**GOAL OF THE EXERCISE:**
Could you copy out the whole passage on McCain's years as a prisoner in Vietnam word for word?

McCain had been in solitary confinement for nine months. He began talking with his fellow prisoners. A guard shouted at him, "No talking!"

"F . . . you!" McCain replied. "This isn't Christmas. This is a propaganda show." With that, McCain was returned to his cell. His captors resumed beating him.

The story of McCain's 5 1/2 years as a prisoner is compelling enough. On October 26th, 1967, Lieut Cdr McCain began his 23rd bombing mission over Vietnam, his mission the destruction of a power plant in central Hanoi.

A surface-to-air missile hit his plane, shearing off the right wing, and he ejected into a lake. Both of his arms and one leg were broken. An angry mob gathered and beat him, and he was delivered to the Hanoi Hilton, where he endured beatings and torture, including a stint strung up by ropes tied to his broken arms. Denied medical attention, McCain was near death, but was saved by two fellow prisoners. Today he still cannot raise his arms above his head.

But it is the story of one incident during his capture that many feel defines McCain the man, as well as Senator McCain, the politician who is campaigning on themes of honour and honesty. The US Military Code of Conduct contends that prisoners must be released in the order in which they were captured. McCain's captors soon learned that he was the son and grandson of two decorated navy admirals. s capture, his father Admiral Jack McCain was named commander of all US forces in the Pacific.

**INFORMATION GIVEN:**
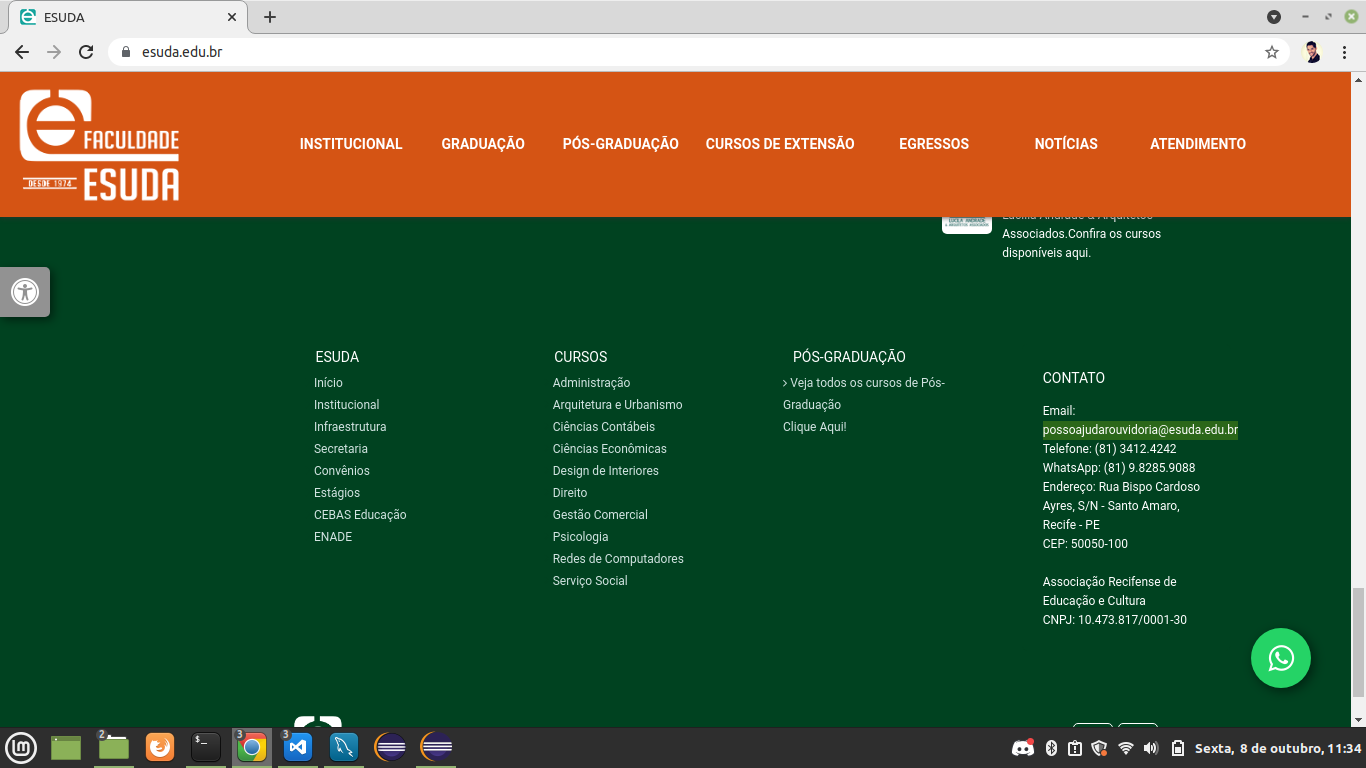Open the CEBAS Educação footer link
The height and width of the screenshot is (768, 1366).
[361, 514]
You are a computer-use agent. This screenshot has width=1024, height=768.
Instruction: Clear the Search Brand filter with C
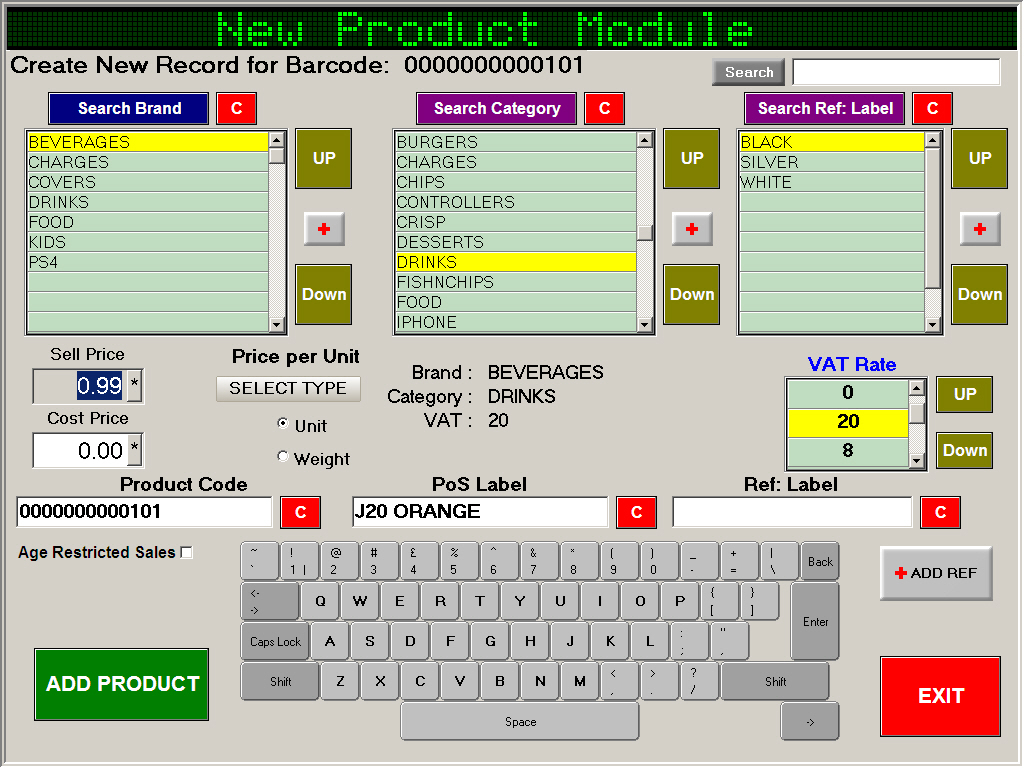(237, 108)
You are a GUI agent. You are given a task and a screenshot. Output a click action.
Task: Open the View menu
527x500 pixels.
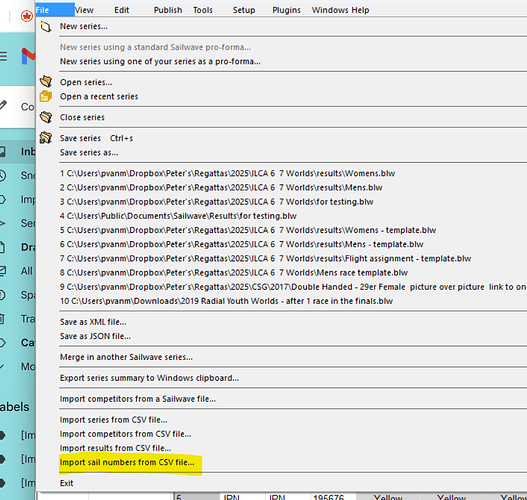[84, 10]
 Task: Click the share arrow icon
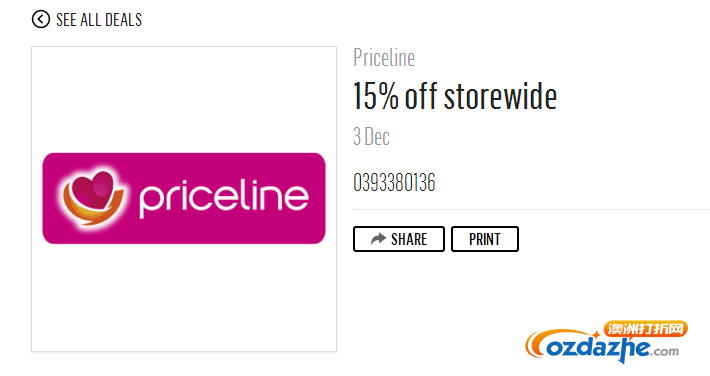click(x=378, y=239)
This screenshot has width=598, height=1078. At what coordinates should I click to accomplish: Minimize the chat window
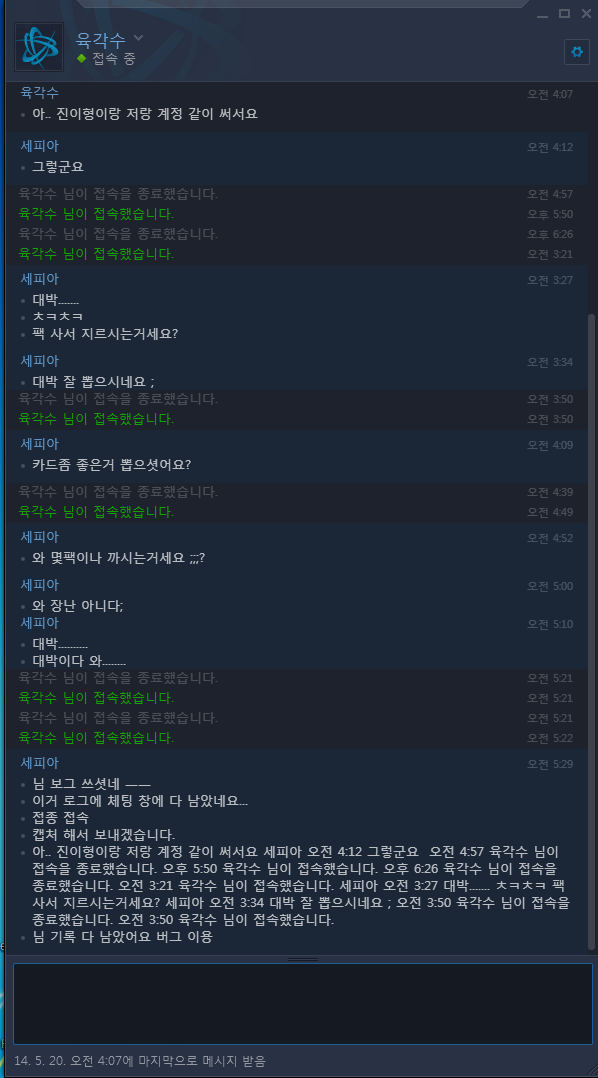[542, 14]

**FINAL ANSWER:**
McCain had been in solitary confinement for nine months. He began talking with his fellow prisoners. A guard shouted at him, "No talking!"

"F . . . you!" McCain replied. "This isn't Christmas. This is a propaganda show." With that, McCain was returned to his cell. His captors resumed beating him.

The story of McCain's 5 1/2 years as a prisoner is compelling enough. On October 26th, 1967, Lieut Cdr McCain began his 23rd bombing mission over Vietnam, his mission the destruction of a power plant in central Hanoi.

A surface-to-air missile hit his plane, shearing off the right wing, and he ejected into a lake. Both of his arms and one leg were broken. An angry mob gathered and beat him, and he was delivered to the Hanoi Hilton, where he endured beatings and torture, including a stint strung up by ropes tied to his broken arms. Denied medical attention, McCain was near death, but was saved by two fellow prisoners. Today he still cannot raise his arms above his head.

But it is the story of one incident during his capture that many feel defines McCain the man, as well as Senator McCain, the politician who is campaigning on themes of honour and honesty. The US Military Code of Conduct contends that prisoners must be released in the order in which they were captured. McCain's captors soon learned that he was the son and grandson of two decorated navy admirals. s capture, his father Admiral Jack McCain was named commander of all US forces in the Pacific.